• _PROBLEM_: Using the records provided below, locate and copy each line that contains the word "icon".
================================
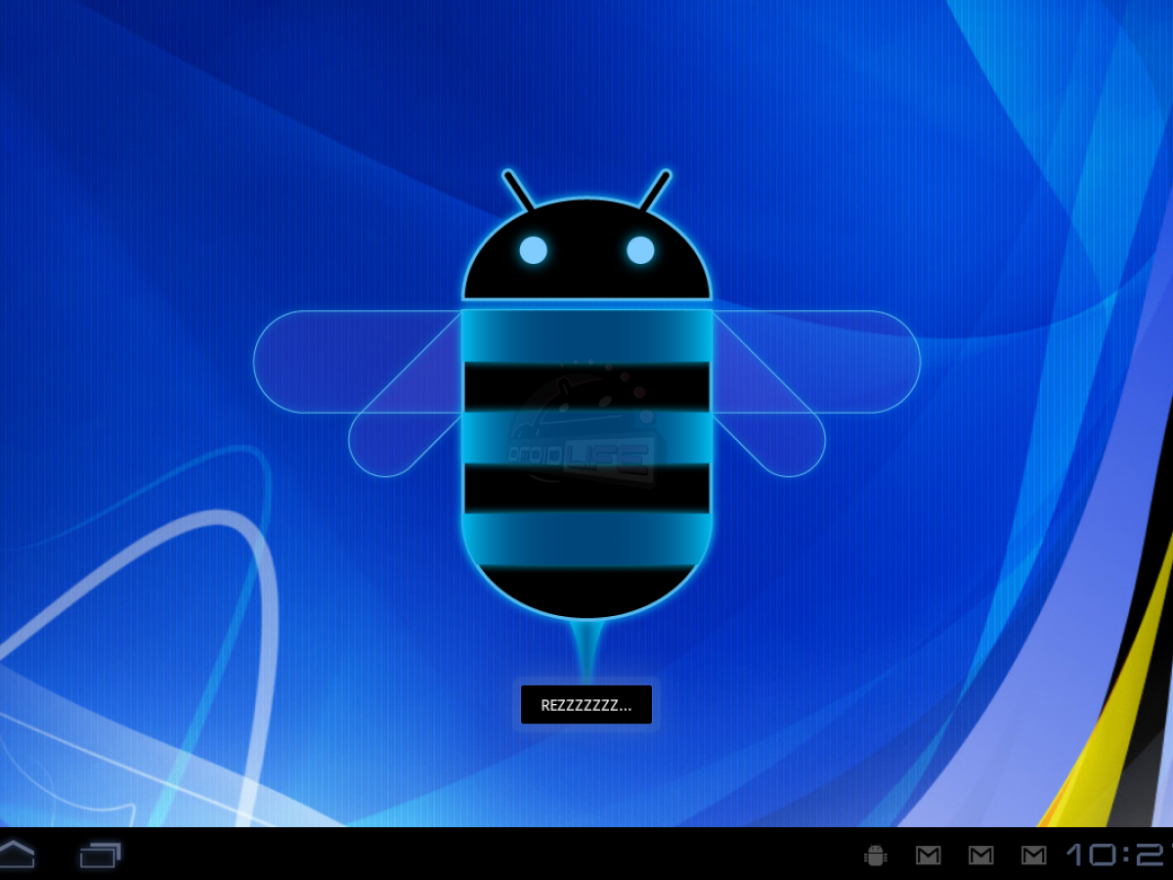Tap the Home button in system bar

coord(17,855)
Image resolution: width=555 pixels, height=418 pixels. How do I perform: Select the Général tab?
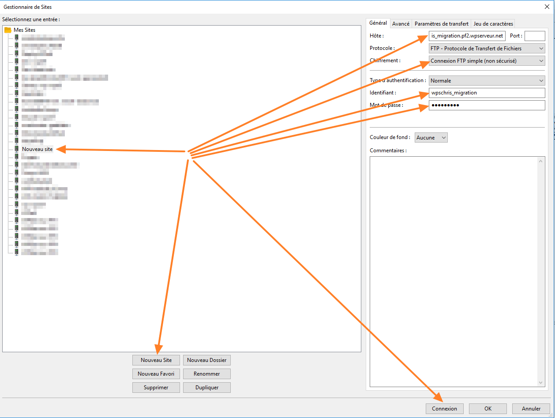378,23
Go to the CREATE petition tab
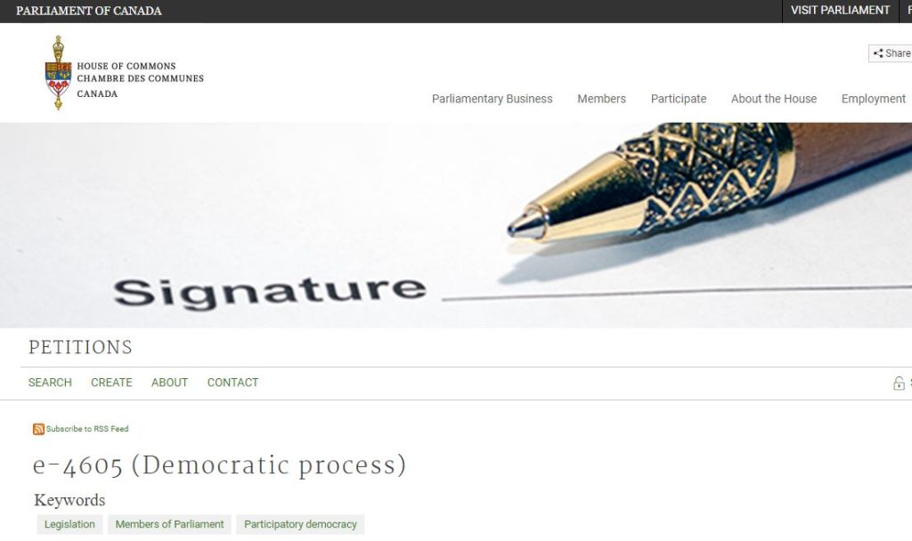This screenshot has height=541, width=912. [x=111, y=383]
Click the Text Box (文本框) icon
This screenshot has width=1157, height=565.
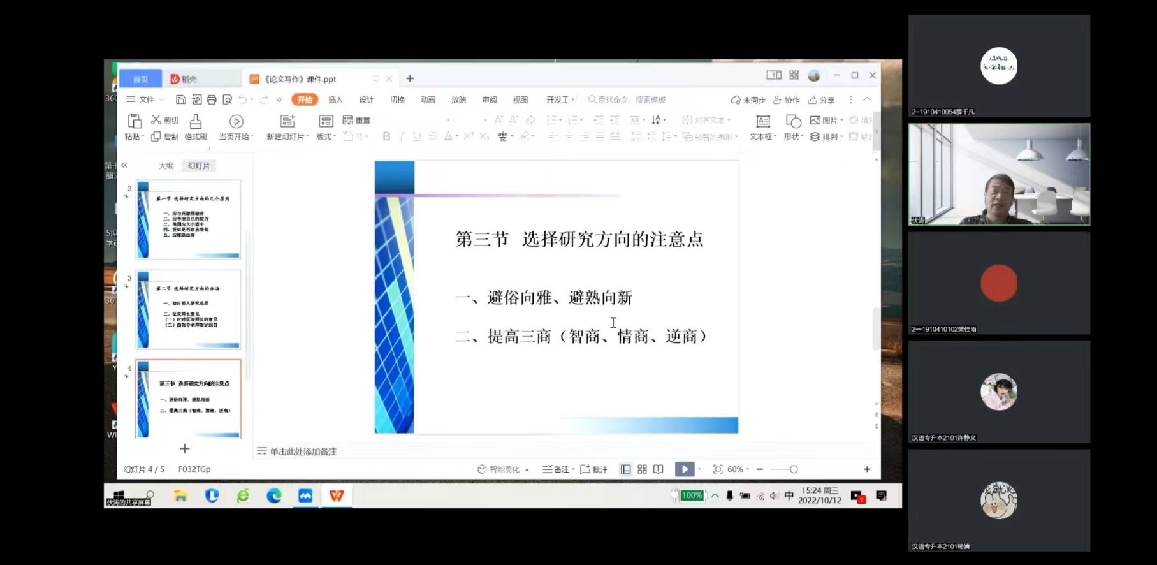[x=762, y=121]
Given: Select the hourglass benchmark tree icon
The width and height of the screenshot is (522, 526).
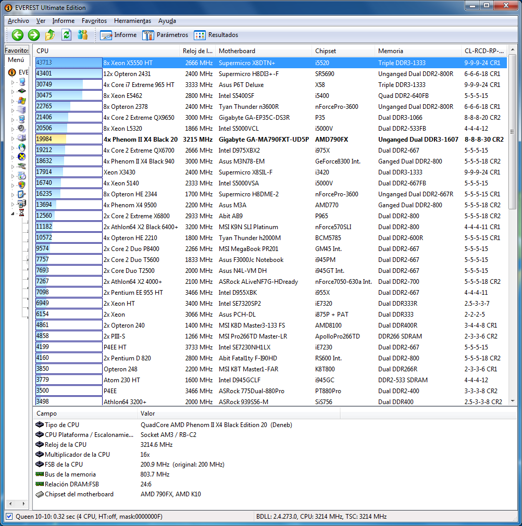Looking at the screenshot, I should tap(22, 213).
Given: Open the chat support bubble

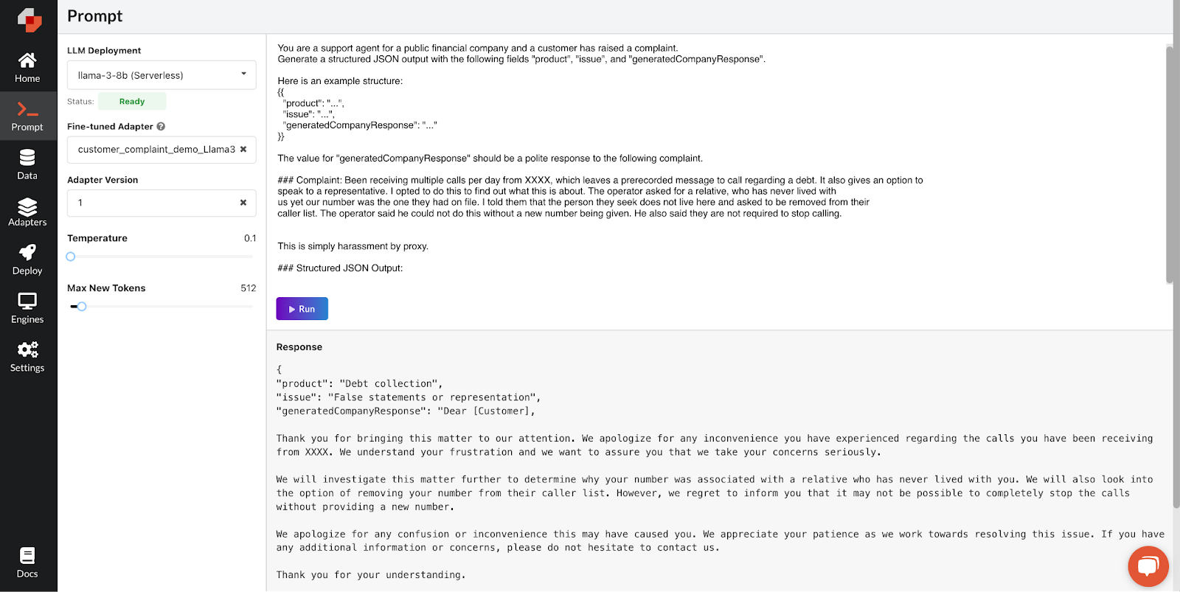Looking at the screenshot, I should click(1148, 566).
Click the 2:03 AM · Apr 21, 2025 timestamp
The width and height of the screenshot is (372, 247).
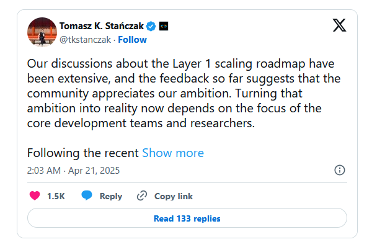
================================
• _EXERCISE RESULT_:
Click the Text Box (文本框) icon
Given: Select the hourglass benchmark tree icon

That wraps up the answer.